■ **TASK PROMPT**:
Only the lines from the one containing "Task: Switch to the Grade Promotion tab" through the last line of the entries are wanted. Transcribe them exactly.

>>>

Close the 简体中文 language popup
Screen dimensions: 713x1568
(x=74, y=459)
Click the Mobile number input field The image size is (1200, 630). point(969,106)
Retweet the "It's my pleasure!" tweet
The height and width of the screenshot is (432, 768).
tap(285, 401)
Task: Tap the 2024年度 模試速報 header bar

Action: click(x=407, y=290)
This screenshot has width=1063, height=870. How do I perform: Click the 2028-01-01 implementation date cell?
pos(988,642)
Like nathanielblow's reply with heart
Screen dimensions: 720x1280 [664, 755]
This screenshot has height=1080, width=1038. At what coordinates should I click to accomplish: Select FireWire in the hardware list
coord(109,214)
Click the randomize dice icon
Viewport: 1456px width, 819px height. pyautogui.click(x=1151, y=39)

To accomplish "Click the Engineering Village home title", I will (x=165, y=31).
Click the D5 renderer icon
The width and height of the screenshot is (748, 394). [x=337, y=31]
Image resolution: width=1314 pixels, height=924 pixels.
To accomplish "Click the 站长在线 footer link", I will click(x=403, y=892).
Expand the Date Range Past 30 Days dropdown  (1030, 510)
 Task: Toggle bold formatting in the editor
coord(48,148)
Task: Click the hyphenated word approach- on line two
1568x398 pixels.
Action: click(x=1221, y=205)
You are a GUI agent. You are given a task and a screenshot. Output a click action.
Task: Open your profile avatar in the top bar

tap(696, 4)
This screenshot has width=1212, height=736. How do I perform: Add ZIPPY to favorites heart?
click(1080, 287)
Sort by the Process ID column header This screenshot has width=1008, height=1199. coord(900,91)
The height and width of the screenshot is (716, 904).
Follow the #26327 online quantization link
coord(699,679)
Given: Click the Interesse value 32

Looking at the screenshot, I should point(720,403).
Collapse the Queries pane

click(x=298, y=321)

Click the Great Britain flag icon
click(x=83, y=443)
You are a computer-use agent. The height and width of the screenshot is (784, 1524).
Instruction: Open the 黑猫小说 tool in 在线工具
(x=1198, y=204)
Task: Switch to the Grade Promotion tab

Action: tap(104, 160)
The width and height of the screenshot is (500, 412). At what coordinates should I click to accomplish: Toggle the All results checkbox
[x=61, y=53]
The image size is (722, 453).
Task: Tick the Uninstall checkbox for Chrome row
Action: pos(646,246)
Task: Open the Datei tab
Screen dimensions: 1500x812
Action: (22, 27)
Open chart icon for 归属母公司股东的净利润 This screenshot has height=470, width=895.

<<<

■ **REPLY**:
Task: Switch to the Grade Promotion tab

Action: tap(104, 160)
The width and height of the screenshot is (500, 412). At what coordinates should I click to accomplish: Toggle the All results checkbox
[x=61, y=53]
The image size is (722, 453).
Task: Tick the Uninstall checkbox for Chrome row
Action: pos(646,246)
Task: Open the Datei tab
Screen dimensions: 1500x812
Action: (22, 27)
Open chart icon for 归属母公司股东的净利润 This screenshot has height=470, width=895.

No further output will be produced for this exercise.